Problem:
Continue the text on trapezoidal methods for fractional differential equations, starting after its final bullet point.

Trapezoidal methods for fractional differential equations: theoretical and computational aspects (1912.09878v1)

Abstract: The paper describes different approaches to generalize the trapezoidal method to fractional differential equations. We analyze the main theoretical properties and we discuss computational aspects to implement efficient algorithms. Numerical experiments are provided to illustrate potential and limitations of the different methods under investigation.

• The paper analyzes theoretical aspects of trapezoidal methods for fractional differential equations, covering convergence and stability of adapted methods.
• It details computational efficiency strategies using FFT and addresses intricacies like starting weights for implementation.
• Numerical experiments show the fractional trapezoidal rule performs best for α<1, while other methods are superior for α>1.

Data provided:
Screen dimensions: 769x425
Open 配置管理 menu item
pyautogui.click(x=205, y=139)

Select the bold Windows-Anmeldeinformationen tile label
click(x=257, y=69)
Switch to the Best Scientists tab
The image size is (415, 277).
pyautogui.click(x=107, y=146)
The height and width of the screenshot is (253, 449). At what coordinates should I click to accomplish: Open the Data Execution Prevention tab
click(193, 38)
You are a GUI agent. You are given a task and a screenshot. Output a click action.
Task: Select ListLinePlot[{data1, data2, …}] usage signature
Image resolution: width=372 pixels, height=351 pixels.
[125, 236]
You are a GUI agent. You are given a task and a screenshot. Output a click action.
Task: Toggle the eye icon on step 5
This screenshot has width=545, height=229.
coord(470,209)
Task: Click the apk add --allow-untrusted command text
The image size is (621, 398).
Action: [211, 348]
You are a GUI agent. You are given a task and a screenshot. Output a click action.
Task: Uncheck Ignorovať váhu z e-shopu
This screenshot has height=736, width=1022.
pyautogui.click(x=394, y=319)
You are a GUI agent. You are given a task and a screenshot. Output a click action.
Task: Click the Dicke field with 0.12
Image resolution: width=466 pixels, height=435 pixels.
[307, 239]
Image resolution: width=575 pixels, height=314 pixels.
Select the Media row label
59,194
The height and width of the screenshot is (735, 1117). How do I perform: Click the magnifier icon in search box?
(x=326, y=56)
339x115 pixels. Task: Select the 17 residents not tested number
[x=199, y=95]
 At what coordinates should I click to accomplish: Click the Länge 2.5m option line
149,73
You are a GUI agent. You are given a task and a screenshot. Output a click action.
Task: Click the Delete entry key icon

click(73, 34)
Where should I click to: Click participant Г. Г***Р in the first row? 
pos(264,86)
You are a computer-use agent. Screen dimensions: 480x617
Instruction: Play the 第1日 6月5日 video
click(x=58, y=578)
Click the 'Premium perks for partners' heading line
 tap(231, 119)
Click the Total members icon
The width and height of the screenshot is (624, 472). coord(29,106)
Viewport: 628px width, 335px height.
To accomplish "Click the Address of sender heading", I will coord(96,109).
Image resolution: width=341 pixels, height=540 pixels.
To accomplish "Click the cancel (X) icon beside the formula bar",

Written answer:
Analysis of Trapezoidal Methods for Fractional Differential Equations

Roberto Garrappa's paper explores the theoretical and computational aspects of trapezoidal methods designed for fractional differential equations (FDEs). Fractional calculus, an extension of traditional integer-order calculus, is vital for modeling phenomena in diverse fields such as bioengineering and physics. This paper addresses the challenges and potentials of adapting the trapezoidal rule—a staple in numerical analysis for ordinary differential equations (ODEs)—to accommodate the unique characteristics of FDEs.

Theoretical Insights

The adaptation of numerical methods originally devised for ODEs to the context of FDEs is not straightforward due to the non-local and history-dependent nature of fractional derivatives. In this paper, Garrappa outlines two primary approaches: Product Integration (PI) rules and Fractional Linear Multistep Methods (FLMMs). These methods are particularly relevant when dealing with fractional derivatives defined in the Caputo sense.

An essential theoretical contribution of the paper is the examination of convergence and stability properties. For instance, PI rules generally fail to achieve the anticipated order of convergence when applied on uniform grids for fractional cases due to the singularities at the origin. This limitation can be mitigated by employing graded meshes, which concentrate computational effort near the initial singularity.

FLMMs, derived by taking fractional powers of generating functions from classical multistep methods, offer another path forward. The paper discusses the stability sectors of these methods, demonstrating that only certain adaptations (such as fractional trapezoidal rules) consistently achieve $A(\alpha\frac{\pi}{2})$-stability across different fractional orders.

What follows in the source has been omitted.